» **PROVIDED RECORDS**:
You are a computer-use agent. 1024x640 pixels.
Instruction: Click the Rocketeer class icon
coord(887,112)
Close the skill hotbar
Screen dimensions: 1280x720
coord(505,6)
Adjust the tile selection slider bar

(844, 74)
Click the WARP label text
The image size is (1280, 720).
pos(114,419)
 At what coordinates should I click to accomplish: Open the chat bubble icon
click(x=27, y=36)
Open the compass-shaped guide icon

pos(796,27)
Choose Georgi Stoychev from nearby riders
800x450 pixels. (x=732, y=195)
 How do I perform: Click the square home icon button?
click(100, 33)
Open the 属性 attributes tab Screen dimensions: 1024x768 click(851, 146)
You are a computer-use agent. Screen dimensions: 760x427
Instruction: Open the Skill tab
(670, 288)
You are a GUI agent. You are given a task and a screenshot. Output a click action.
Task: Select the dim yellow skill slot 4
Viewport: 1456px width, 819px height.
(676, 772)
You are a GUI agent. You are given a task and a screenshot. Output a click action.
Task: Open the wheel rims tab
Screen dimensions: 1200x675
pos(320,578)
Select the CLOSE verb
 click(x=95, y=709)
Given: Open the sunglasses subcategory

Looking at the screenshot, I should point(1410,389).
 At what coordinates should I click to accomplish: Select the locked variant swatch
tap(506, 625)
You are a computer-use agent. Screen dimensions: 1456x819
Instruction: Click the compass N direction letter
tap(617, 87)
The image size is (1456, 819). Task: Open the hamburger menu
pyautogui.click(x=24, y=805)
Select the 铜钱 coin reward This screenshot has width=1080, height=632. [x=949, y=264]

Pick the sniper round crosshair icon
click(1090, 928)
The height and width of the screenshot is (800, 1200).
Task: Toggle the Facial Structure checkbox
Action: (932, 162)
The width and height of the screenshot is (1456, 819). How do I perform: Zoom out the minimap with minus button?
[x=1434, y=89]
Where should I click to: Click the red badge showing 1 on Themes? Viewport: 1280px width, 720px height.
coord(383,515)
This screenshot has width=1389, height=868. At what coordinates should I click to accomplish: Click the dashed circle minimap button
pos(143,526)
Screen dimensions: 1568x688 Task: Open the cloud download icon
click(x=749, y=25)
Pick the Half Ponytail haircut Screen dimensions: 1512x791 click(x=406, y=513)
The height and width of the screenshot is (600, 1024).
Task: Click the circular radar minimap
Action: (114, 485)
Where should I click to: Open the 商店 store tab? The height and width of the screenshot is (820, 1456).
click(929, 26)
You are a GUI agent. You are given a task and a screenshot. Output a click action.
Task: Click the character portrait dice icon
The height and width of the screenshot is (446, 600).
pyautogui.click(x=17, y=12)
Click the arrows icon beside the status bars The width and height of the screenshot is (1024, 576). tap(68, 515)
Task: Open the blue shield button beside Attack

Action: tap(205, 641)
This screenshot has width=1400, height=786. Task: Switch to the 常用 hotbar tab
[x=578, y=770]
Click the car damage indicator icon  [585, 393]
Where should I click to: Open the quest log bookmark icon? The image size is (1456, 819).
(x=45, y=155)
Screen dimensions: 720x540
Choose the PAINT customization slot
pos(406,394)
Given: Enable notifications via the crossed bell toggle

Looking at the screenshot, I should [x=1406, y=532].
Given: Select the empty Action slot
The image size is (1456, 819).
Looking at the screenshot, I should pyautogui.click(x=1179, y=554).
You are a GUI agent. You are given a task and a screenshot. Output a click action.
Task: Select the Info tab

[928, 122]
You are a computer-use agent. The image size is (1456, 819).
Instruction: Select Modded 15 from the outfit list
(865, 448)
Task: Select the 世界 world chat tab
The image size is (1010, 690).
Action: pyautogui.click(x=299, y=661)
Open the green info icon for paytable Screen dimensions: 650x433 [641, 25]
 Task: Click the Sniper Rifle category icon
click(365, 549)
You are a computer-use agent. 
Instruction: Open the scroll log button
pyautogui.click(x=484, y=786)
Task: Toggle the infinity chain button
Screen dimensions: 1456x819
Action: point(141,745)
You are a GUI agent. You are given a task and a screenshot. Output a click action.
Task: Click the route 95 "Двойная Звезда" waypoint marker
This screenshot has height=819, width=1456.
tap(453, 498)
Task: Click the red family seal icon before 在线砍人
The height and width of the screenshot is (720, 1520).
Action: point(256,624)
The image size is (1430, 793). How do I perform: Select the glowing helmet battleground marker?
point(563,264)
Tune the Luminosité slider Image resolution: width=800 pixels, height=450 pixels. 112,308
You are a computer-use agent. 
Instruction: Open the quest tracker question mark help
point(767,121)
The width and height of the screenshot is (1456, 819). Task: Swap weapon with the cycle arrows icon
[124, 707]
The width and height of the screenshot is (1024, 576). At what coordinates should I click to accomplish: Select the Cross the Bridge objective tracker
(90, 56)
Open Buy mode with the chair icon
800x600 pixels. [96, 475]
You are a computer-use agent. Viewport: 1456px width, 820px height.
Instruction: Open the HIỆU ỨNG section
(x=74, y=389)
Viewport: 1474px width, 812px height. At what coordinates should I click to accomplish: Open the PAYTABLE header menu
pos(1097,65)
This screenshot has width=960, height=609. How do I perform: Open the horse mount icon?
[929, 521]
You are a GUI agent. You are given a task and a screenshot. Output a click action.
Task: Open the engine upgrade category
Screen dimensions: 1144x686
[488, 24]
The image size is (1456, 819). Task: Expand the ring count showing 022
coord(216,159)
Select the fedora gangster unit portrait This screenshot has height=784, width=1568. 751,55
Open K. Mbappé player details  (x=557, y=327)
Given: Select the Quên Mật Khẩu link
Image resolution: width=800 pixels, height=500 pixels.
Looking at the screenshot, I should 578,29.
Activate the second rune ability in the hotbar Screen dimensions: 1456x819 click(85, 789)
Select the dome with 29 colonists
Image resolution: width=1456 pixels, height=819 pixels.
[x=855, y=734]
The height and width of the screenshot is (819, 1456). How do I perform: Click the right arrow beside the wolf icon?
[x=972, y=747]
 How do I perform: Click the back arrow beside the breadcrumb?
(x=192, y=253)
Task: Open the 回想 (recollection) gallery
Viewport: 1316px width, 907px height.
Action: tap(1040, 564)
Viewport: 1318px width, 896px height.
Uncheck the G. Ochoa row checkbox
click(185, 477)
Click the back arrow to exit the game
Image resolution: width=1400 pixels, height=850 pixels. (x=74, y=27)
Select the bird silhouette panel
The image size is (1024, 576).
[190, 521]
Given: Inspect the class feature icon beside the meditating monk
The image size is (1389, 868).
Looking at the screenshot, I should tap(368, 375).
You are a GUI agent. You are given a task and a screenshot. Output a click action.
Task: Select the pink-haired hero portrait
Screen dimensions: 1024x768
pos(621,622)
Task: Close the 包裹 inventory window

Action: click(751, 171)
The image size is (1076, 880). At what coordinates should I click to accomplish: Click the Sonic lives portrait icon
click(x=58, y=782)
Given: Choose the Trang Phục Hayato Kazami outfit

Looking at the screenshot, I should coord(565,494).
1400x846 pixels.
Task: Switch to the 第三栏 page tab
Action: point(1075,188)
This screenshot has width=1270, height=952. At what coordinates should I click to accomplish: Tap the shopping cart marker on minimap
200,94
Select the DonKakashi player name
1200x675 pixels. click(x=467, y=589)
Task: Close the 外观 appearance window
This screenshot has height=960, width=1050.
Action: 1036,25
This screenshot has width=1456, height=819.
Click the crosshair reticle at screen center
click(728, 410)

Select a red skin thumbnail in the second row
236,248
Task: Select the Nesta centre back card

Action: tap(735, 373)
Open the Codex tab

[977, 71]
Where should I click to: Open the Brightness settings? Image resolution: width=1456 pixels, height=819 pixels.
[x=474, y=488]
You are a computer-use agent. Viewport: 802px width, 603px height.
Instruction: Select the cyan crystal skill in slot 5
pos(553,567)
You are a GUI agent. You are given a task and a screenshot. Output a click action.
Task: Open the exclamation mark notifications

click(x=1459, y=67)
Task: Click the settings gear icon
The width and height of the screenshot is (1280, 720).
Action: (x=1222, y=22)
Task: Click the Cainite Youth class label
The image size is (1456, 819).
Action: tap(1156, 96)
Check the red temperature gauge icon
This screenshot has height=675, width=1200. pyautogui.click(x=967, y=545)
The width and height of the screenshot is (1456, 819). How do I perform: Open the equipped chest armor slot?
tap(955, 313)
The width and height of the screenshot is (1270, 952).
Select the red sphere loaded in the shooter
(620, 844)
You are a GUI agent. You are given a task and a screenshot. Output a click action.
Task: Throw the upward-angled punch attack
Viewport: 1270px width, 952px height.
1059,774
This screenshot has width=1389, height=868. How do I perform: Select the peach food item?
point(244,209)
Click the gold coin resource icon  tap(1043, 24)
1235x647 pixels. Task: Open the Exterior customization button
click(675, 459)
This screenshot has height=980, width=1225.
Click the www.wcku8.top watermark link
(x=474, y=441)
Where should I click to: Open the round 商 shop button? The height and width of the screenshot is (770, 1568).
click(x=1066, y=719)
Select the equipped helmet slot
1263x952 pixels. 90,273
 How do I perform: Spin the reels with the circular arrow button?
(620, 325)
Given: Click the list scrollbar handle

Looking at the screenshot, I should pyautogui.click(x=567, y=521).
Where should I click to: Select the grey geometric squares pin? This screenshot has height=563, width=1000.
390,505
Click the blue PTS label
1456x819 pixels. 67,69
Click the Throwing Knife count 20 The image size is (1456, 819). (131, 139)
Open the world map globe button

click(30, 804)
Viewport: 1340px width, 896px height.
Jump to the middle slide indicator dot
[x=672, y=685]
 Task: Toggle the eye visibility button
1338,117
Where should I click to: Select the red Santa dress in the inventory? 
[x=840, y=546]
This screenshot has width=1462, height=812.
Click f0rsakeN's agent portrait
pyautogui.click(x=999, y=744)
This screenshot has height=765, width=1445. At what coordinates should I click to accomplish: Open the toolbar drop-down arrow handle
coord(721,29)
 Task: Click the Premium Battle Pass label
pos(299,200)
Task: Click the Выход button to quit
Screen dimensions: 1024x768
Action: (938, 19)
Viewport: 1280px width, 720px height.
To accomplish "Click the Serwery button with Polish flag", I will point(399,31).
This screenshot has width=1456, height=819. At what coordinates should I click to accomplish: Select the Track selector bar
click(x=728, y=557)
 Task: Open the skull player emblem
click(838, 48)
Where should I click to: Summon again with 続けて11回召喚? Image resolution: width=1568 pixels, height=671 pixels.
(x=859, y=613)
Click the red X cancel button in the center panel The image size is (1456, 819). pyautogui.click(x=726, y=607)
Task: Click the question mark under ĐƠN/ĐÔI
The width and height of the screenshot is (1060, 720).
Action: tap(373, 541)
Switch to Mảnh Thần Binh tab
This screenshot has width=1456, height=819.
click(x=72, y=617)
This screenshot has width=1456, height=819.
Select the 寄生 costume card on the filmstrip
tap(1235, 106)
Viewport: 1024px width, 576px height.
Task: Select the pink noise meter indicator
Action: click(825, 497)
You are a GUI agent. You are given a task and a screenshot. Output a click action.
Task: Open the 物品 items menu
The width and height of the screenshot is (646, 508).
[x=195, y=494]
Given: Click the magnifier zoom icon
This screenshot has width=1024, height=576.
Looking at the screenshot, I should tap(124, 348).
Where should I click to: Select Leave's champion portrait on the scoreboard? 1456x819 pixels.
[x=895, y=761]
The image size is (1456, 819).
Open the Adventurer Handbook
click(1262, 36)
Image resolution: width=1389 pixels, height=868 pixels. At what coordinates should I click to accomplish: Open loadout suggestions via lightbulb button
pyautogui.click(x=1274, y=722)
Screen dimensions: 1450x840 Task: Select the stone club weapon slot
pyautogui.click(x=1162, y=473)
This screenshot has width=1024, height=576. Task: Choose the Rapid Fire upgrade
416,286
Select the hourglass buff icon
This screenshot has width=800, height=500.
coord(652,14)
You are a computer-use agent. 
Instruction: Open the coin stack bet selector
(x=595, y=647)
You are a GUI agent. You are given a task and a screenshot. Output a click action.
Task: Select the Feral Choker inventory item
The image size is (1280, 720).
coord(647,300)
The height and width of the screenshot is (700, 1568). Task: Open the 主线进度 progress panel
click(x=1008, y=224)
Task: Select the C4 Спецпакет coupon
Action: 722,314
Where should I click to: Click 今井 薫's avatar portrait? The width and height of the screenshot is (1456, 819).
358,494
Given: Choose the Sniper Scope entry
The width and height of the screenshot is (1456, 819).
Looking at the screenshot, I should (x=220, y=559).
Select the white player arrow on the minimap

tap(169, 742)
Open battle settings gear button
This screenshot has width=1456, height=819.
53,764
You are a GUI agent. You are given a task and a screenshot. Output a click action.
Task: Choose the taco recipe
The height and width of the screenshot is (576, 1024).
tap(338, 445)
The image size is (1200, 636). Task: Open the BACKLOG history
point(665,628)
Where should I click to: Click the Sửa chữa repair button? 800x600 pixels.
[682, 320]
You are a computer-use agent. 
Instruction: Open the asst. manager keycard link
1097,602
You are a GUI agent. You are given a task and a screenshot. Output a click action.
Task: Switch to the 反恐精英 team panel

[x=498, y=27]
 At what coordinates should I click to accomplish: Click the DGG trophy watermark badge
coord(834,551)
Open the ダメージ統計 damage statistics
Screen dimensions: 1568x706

» **WORK TO BE COMPLETED**: Copy the records word for word, beginning at the line that contains "Select a red skin thumbnail in the second row" and stopping after the line that contains "Action: tap(1156, 96)".

» **FULL SOLUTION**:
Select a red skin thumbnail in the second row
236,248
Task: Select the Nesta centre back card

Action: tap(735, 373)
Open the Codex tab

[977, 71]
Where should I click to: Open the Brightness settings? Image resolution: width=1456 pixels, height=819 pixels.
[x=474, y=488]
You are a computer-use agent. Viewport: 802px width, 603px height.
Instruction: Select the cyan crystal skill in slot 5
pos(553,567)
You are a GUI agent. You are given a task and a screenshot. Output a click action.
Task: Open the exclamation mark notifications

click(x=1459, y=67)
Task: Click the settings gear icon
The width and height of the screenshot is (1280, 720).
Action: (x=1222, y=22)
Task: Click the Cainite Youth class label
The image size is (1456, 819).
Action: tap(1156, 96)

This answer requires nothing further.